- [DOCUMENT SEGMENT]:
#asahi-gpu on 2022-12-27 — irc logs at oftc.irclog.whitequark.org

2022-12-21 00:46 ChanServ changed the topic of #asahi-gpu to: Asahi Linux GPU development (no user support, NO binary reversing) | Keep things on topic | GitHub: https://alx.sh/g | Wiki: https://alx.sh/w | Logs: https://alx.sh/l/asahi-gpu

00:05 possiblemeatball has joined #asahi-gpu

00:09 possiblemeatball has quit [Remote host closed the connection]

00:11 possiblemeatball has joined #asahi-gpu

00:24 possiblemeatball has quit [Quit: Leaving]

01:00 possiblemeatball has joined #asahi-gpu

01:03 amarioguy has quit [Remote host closed the connection]

02:34 possiblemeatball has quit [Quit: Leaving]

02:59 alyssa has joined #asahi-gpu

02:59 <alyssa> lina: took a cue from the "wtf pstates?" discussion and hacked my DTS to use 0x6 as the new base

02:59 <alyssa> t-rex is >15% faster

03:00 <alyssa> not 5x faster but that's still substantial

04:32 <alyssa> today on broken nir_lower_blend: per-RT logic ops?

05:03 <lina> alyssa: 3 is 720MHz and 6 is 1287 MHz, so I would expect 78% faster if it scales with clock

05:04 <lina> however, 1 (which is the base on laptops) is 396MHz, so if the laptops are stuck there that's quite a bit worse...

08:02 SSJ_GZ has joined #asahi-gpu

10:22 thevar1able has quit [Remote host closed the connection]

10:23 thevar1able has joined #asahi-gpu

10:25 thevar1able has quit [Remote host closed the connection]

10:27 thevar1able has joined #asahi-gpu

10:47 <bluetail8> alyssa will it affect longevity negatively?

- [EXTRACTED MATERIAL]:
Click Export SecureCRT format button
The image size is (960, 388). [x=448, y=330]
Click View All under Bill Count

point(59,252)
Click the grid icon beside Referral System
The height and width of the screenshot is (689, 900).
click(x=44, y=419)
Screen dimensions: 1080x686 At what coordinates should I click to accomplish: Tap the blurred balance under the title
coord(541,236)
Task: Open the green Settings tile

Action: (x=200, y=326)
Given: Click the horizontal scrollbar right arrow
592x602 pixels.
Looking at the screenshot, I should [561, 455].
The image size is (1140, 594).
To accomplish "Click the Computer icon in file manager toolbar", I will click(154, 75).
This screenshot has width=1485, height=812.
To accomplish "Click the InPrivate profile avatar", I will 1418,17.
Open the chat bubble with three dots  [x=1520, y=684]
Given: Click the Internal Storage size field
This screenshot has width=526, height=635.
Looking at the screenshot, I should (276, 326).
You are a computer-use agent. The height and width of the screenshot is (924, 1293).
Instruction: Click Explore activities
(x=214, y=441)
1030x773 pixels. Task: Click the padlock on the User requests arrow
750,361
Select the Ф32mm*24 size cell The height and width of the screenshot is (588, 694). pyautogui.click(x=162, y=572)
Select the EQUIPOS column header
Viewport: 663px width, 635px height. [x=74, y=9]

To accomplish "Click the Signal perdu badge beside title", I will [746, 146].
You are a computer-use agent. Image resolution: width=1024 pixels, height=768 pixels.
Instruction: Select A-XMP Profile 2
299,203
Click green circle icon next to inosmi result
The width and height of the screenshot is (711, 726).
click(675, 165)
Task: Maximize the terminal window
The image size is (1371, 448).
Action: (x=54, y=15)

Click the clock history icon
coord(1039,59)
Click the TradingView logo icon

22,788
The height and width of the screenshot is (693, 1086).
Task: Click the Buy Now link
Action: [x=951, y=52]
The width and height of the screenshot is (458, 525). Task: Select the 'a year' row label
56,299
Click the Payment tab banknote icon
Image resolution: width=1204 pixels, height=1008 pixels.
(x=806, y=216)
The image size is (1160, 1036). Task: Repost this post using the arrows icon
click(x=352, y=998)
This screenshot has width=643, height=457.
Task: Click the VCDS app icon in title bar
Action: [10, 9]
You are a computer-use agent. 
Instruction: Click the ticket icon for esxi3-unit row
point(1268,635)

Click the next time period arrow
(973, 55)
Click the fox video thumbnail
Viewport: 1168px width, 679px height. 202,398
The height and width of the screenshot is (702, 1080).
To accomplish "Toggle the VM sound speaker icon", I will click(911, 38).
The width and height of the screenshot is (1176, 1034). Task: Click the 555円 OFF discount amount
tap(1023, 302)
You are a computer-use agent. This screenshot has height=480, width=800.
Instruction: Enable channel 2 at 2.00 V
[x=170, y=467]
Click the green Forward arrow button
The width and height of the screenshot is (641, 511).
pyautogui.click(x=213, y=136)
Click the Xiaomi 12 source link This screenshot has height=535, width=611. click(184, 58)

- [TASK STATEMENT]: From the #asahi-gpu chat log, list each p-state number lina mentions together with the clock frequency given for it.

- [FINAL RESULT]:
- 3: 720MHz
- 6: 1287 MHz
- 1: 396MHz